Aujourd’hui rares sont les professionnels du marketing à ne pas cibler ou envisager de cibler les minorités ethniques. Même l’armée américaine, qui compte 30% de Noirs et 8% de Latinos, a consacré en 2002 15% de son budget publicitaire pour cibler les Latinos du pays. 5 Après les attentats du 11 septembre 2001 et le sentiment anti-arabe qui s’en est suivi, l’US Army a même conçu une campagne marketing qui s’adresse directement aux Arabes-Américains, en langue arabe.
Campagne de recrutement de l'armée américaine
Campagne de recrutement de l’armée américaine
Certaines industries sont toutefois plus concernées et plus actives dans la pratique du marketing ethnique aux Etats-Unis : l’industrie alimentaire et l’industrie cosmétique en tête, suivis par l’industrie automobile et les institutions financières, qui s’intéressent elles aussi de plus en plus à ces marchés en pleine expansion.
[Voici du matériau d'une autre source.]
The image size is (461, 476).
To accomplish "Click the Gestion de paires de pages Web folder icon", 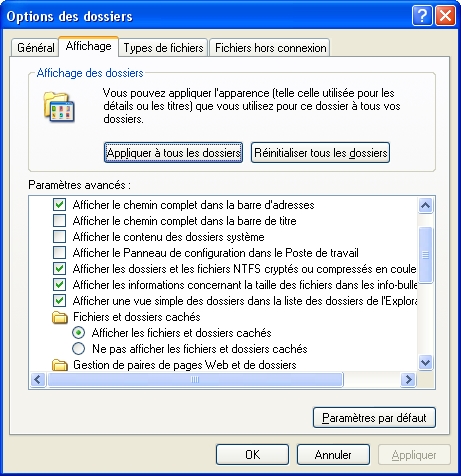I will (60, 365).
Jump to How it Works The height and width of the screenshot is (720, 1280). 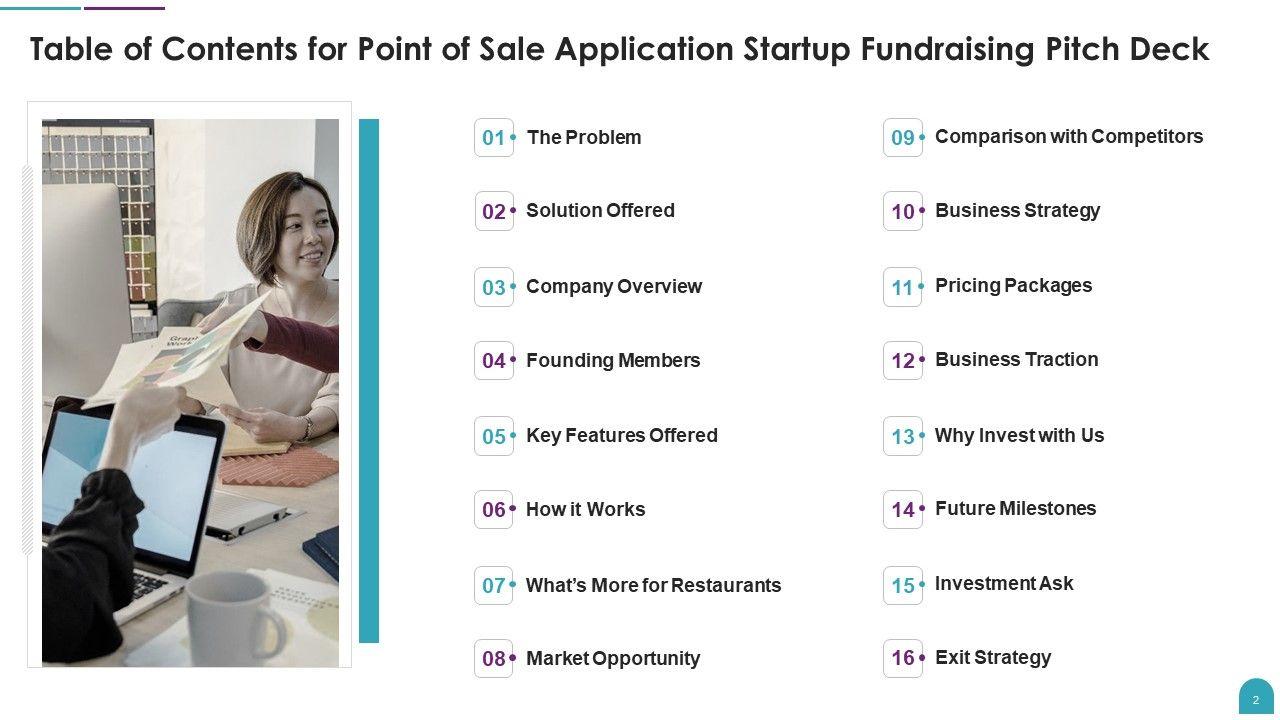pos(586,509)
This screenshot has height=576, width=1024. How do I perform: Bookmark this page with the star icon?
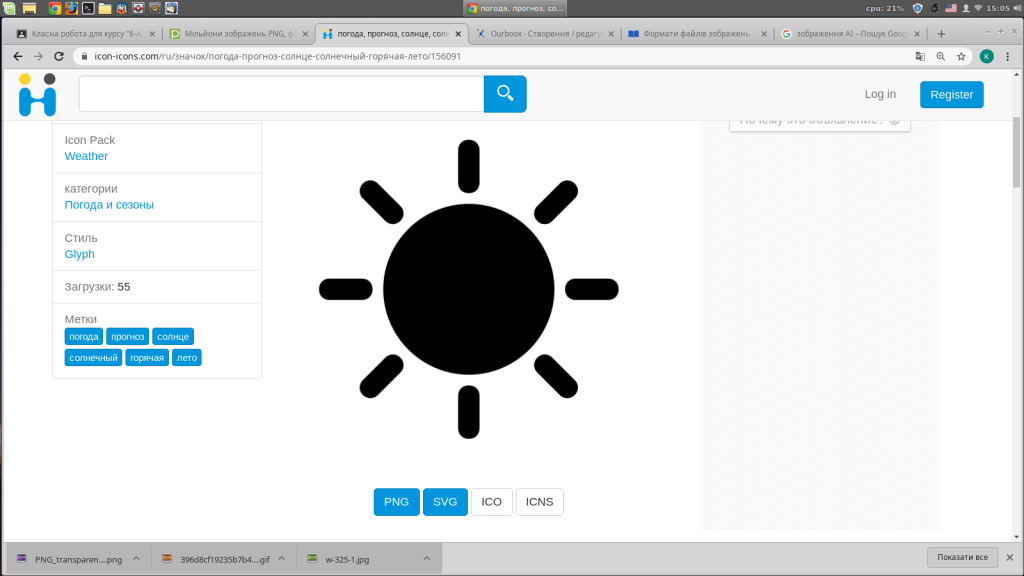click(x=961, y=56)
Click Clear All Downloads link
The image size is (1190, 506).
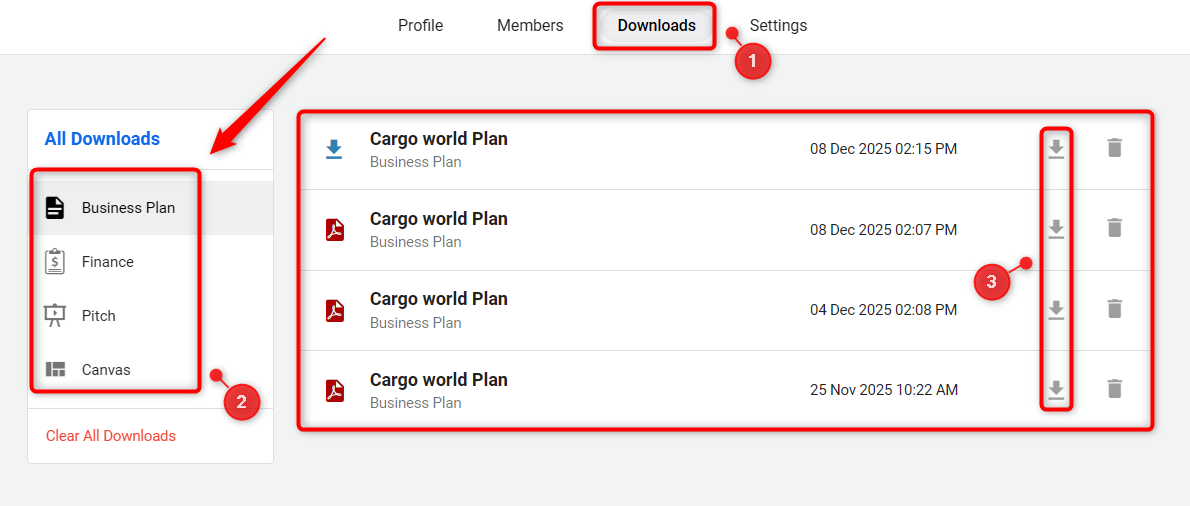(111, 436)
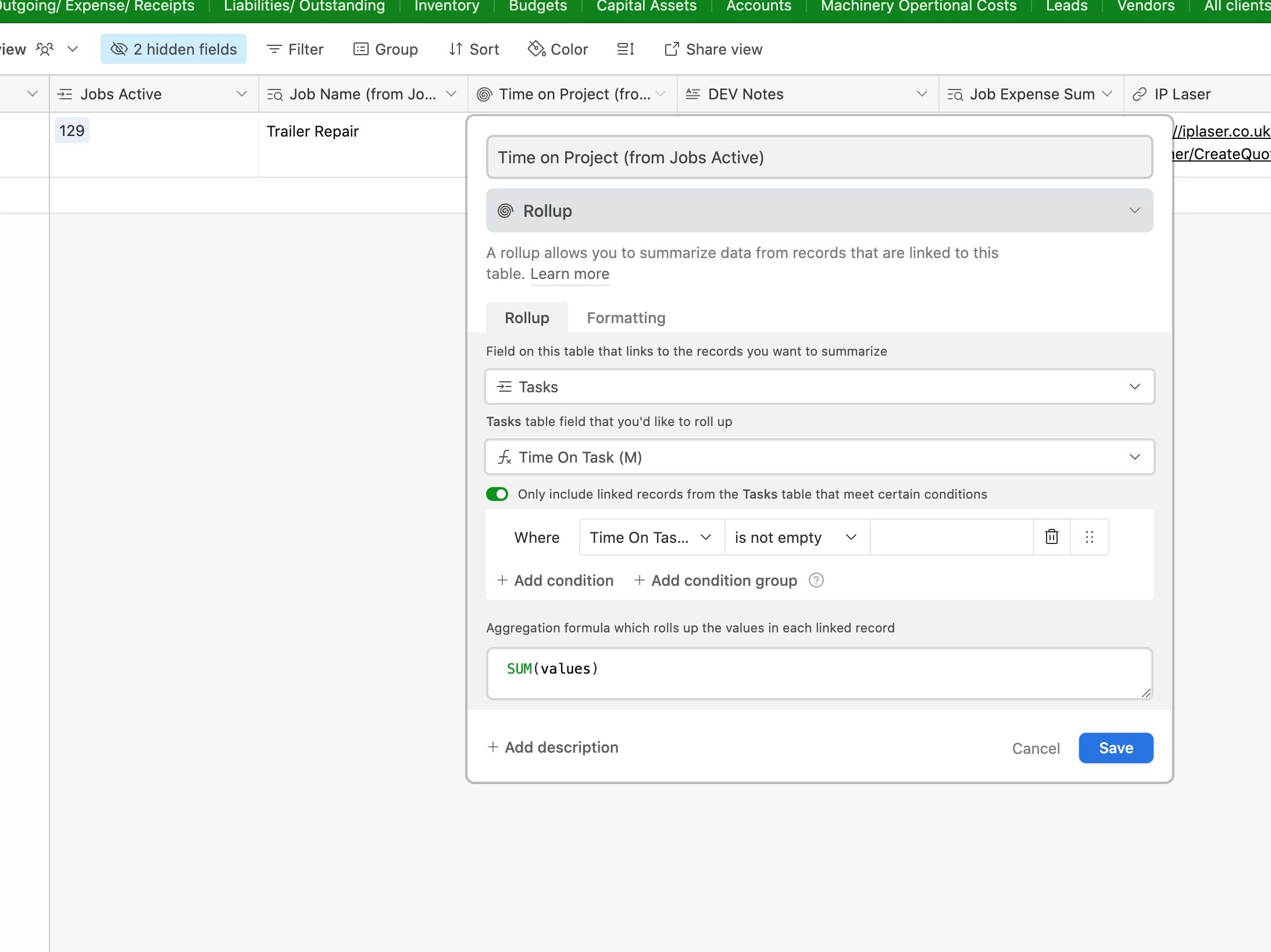Click Share view in toolbar
The image size is (1271, 952).
[713, 49]
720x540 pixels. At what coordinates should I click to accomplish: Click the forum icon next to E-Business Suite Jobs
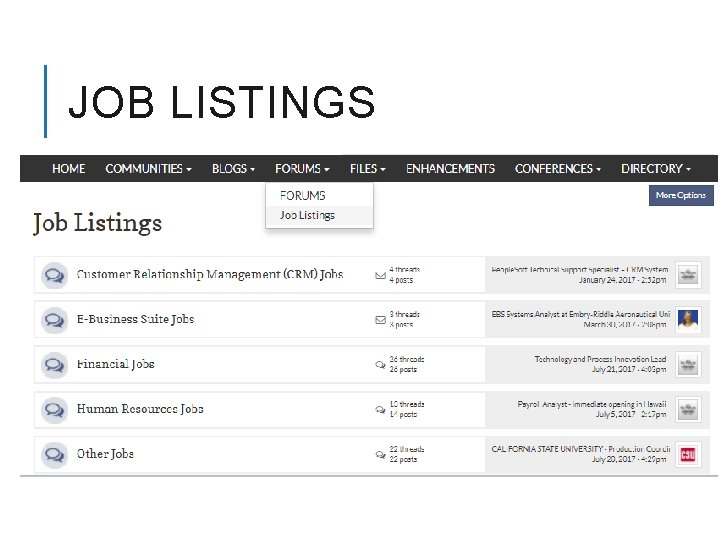(x=53, y=320)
I. L’industrie alimentaire

A- Pepsi, l’avant-gardiste

La légende raconte que le premier consommateur de Pepsi était un Noir. En 1898, le créateur de la boisson Caleb Bradhamen avait confié à son assistant Afro-Américain la précieuse tâche de goûter la boisson en avant-première, selon l’histoire officielle. Pendant la Seconde Guerre Mondiale, alors que l’armée américaine est encore ségrégée, Pepsi est l’unique soda à distribuer ses boissons aux régiments afro-américains. Dès 1946, la société se lance officiellement dans le marketing ethnique avec comme objectif d’augmenter les ventes de Pepsi dans les communautés noires. En concurrence face à Coca- Cola, Pepsi se positionne alors sur le segment ethnique en faisant du marketing direct au sein des ghettos noirs.
Affiche publicitaire Pepsi
Affiche publicitaire Pepsi mettant en scène Ron Brown, années 1940
En 1948, la compagnie lance sa première publicité ciblant les Noirs américains, avec dans le rôle principal un jeune afro-américain de 7 ans nommé Ron Brown, qui deviendra plus tard Secrétaire d’Etat au Commerce sous la présidence de Clinton. Pepsi signe par la suite un contrat avec le magazine Ebony, le premier du genre pour un annonceur de cette envergure. Puis la compagnie commence à offrir des bourses d’études aux étudiants noirs et sponsorise dans les années 1970 diverses émissions de télévision rendant hommage à l’héritage culturel des Noirs. Précurseur, PepsiCo nomme en 1958 le premier Latino responsable des ventes, Robert Dalmau, puis en 1962 le premier Afro-Américain vice- président d’une entreprise de cette taille, Harvey Russel, et ce malgré les menaces du Klu Klux Klan qui essayera de boycotter la marque. En 1984, Pepsi se lace dans l’entertainment marketing (marketing du divertissement) en réalisant le spot télévisé culte «Jackson Street» avec Michael Jackson, qui deviendra porte-parole de la marque. Pepsi sera également le premier à diffuser un spot publicitaire en espagnol sur une chaîne grand public dans les années 1980. La société continuera de recruter des stars noires dans les années 1990, tout en se tournant de plus en plus vers les Latinos. Pepsi reçoit même en 2001 le prix d’excellence en latino marketing par l’Association National Advertisers. Pepsi ne fait pas seulement du marketing ethnique, mais aussi du marketing urbain en utilisant différentes stratégies selon la tranche d’âge ciblée par exemple. En effet, si les baby-boommers ont pu connaître un univers ségrégatif, leurs enfants n’ont pas envie de voir uniquement des Noirs dans les pubs, tout comme les Hispaniques.
Pour contrer son concurrent, la compagnie Coca-Cola s’est elle aussi mise au marketing ethnique. Afin de séduire les Latinos, adeptes de football, la société a par exemple organisée une «mini coupe du monde» dans les lycées du Texas, Etat à forte population hispanique. Ainsi, la guerre des colas se déroule aussi aujourd’hui sur le terrain du marketing ethnique et les deux géants ne cessent de se battre pour gagner des parts de ces niches markets.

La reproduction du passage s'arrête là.